ATLANTA – Georgia Democrats prepared Monday to choose a replacement for Representative John Lewis on the November ballot, reaching a decision less than 72 hours after the civil rights leader turned 17 and the congressman died. .
On Monday morning, party officials announced a list of five finalists selected from a group of dozens who submitted applications over the weekend. The final candidates will speak in the afternoon during a virtual meeting of the party’s executive committee, which will choose a candidate. Whichever candidate is chosen will surely win the general election, given Democrats’ tight grip on the district, which covers a strip of Atlanta and the adjacent suburbs.
Finalists are Park Cannon, a state representative who became the youngest member of the General Assembly when she was sworn in at age 24 in 2016; Andre Dickens, who serves on the Atlanta City Council; Robert M. Franklin Jr., a theology scholar who served as president of Morehouse College, a prestigious historically black institution in Atlanta; Nikema Williams, a state senator who also chairs the state Democratic Party; and James Woodall, president of the Georgia NAACP and, at age 26, one of the organization’s youngest leaders.
The choice fell to the party leadership because Georgia’s primary election was held last month. The position is likely to remain vacant until the winner of the November election opens in January.
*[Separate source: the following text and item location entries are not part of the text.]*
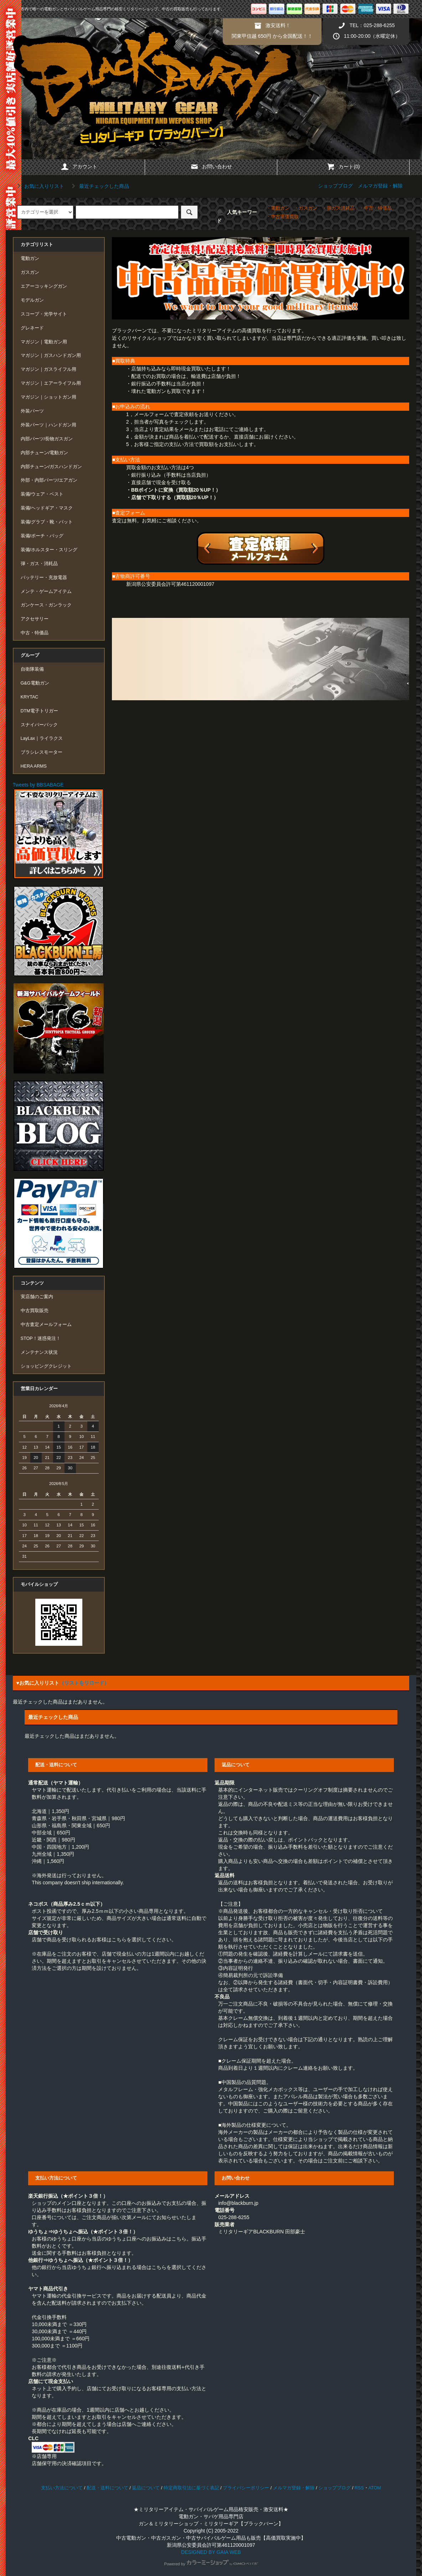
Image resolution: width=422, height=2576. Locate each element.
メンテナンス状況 (39, 1352)
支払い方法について (62, 2487)
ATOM (375, 2487)
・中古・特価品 (375, 208)
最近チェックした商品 (99, 186)
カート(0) (343, 166)
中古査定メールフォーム (46, 1324)
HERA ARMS (34, 766)
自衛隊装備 (32, 669)
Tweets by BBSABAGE (38, 785)
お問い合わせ (211, 166)
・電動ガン (277, 208)
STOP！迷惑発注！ (41, 1338)
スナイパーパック (39, 724)
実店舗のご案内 (37, 1296)
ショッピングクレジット (46, 1366)
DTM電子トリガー (39, 710)
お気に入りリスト (40, 186)
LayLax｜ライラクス (42, 738)
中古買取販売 (34, 1310)
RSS (359, 2487)
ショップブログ (335, 186)
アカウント (78, 166)
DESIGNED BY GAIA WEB (211, 2552)
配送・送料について (107, 2487)
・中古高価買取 (282, 216)
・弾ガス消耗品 (338, 208)
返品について (146, 2487)
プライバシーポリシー (246, 2487)
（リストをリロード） (84, 1683)
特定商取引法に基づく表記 (191, 2487)
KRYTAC (29, 697)
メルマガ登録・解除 (380, 186)
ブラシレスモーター (41, 752)
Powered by (211, 2564)
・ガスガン (305, 208)
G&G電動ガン (35, 683)
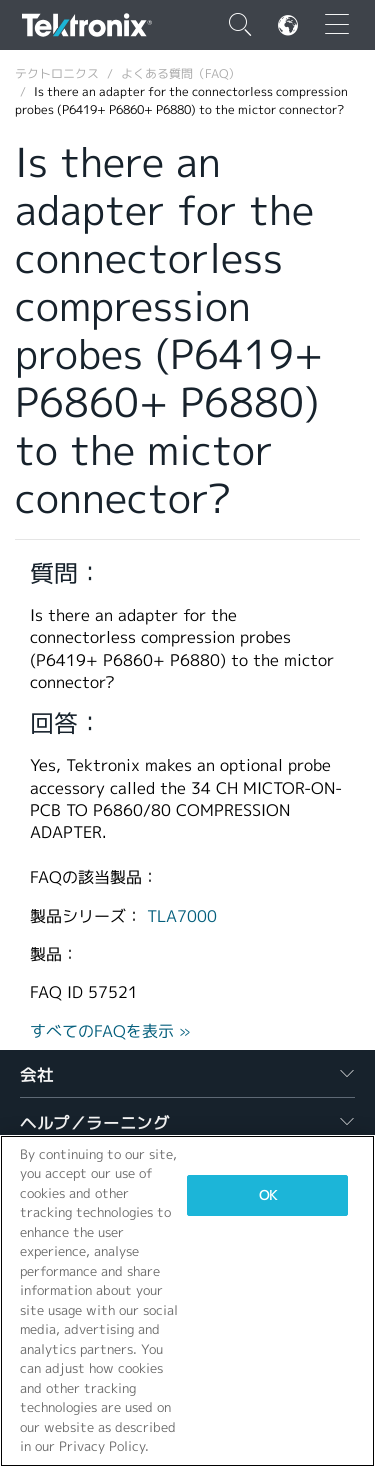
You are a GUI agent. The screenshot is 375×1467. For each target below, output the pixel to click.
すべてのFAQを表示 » (110, 1031)
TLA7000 (182, 916)
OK (268, 1195)
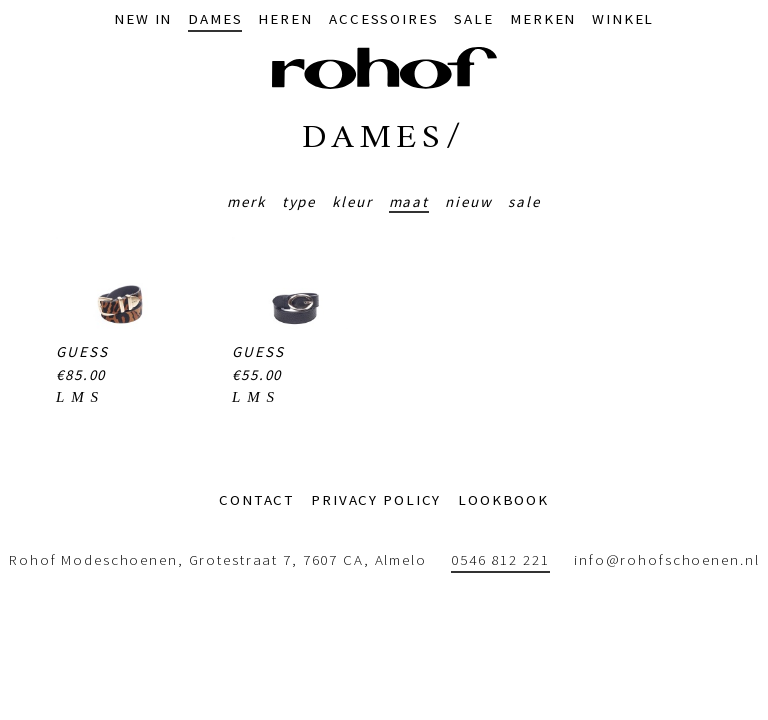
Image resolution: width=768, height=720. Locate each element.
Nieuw (468, 201)
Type (299, 201)
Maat (409, 201)
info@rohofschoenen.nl (666, 560)
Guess (82, 351)
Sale (524, 201)
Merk (246, 201)
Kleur (352, 201)
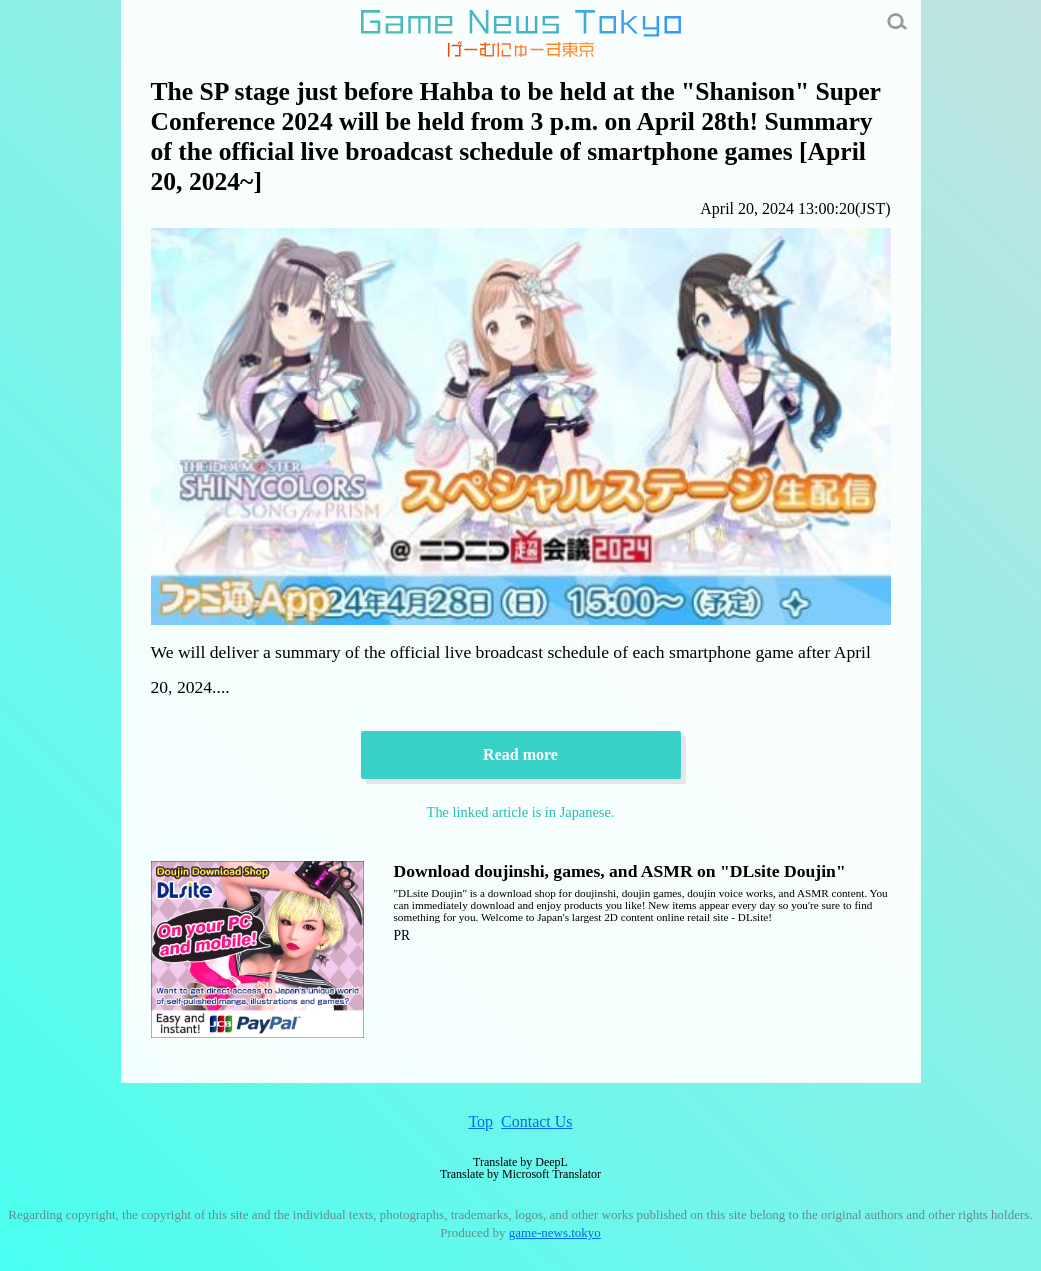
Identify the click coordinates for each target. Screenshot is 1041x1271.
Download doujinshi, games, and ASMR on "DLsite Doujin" (620, 871)
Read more (520, 754)
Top (480, 1121)
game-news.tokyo (555, 1232)
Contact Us (537, 1121)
The process is overseen by a committee that includes some of the state’s most prominent Democrats, including Keisha Lance Bottoms, the mayor of Atlanta who catapulted herself to national fame in recent months after her response to the unrest in the city and clashes with Governor Brian Kemp. coronavirus precautions, and Stacey Abrams, who narrowly lost his 2018 run for governor to Mr. Kemp.
Still, some in the party, including Tharon Johnson, a longtime aide to Mr. Lewis, are asking the committee to appoint a place holder to resign the seat by swearing in, giving way to a special election in 2021.
After calling applicants on Saturday, 131 people wrote to the Georgia Democratic Party to say they wanted to represent the district, which covers parts of Atlanta and leaks into suburban DeKalb and Clayton counties.
Being the Democratic candidate in Georgia’s Fifth District equals a ticket to Congress: Lewis won with at least 70 percent of the vote in all but one of his reelection offers; Hillary Clinton won with 85 percent of the vote against President Trump in the district during the 2016 presidential race.
The candidate will face what is considered a remote possibility from Republican candidate Angela Stanton-King, a television personality who was pardoned by President Trump in February for his conviction for his role in a ring of stolen vehicles.
“We, as Georgians, are grateful for his leadership in the past decades, and we honor his life’s work in advocating for justice and equality,” Stanton-King said of Lewis in a statement released Saturday. “His courage and public service undoubtedly shaped our generation, and will continue to shape future generations.”
Mr. Lewis’s death Friday at the age of 80 has plunged much of Atlanta into mourning, a reflection of his unique role in the city as one of the last surviving leaders of the civil rights movement of the decade. 1960. Lewis, who came to Atlanta in 1963 to become chair of the Nonviolent Student Coordination Committee, was elected to Congress in 1986.
A crowd of hundreds gathered on the streets Sunday around a 65-foot mural of Mr. Lewis next to a downtown building for a candlelight vigil that gave way to the line dance before the end of the night.
Rick Rojas reported from Atlanta and Reid J. Epstein from Timber Ridge, Virginia.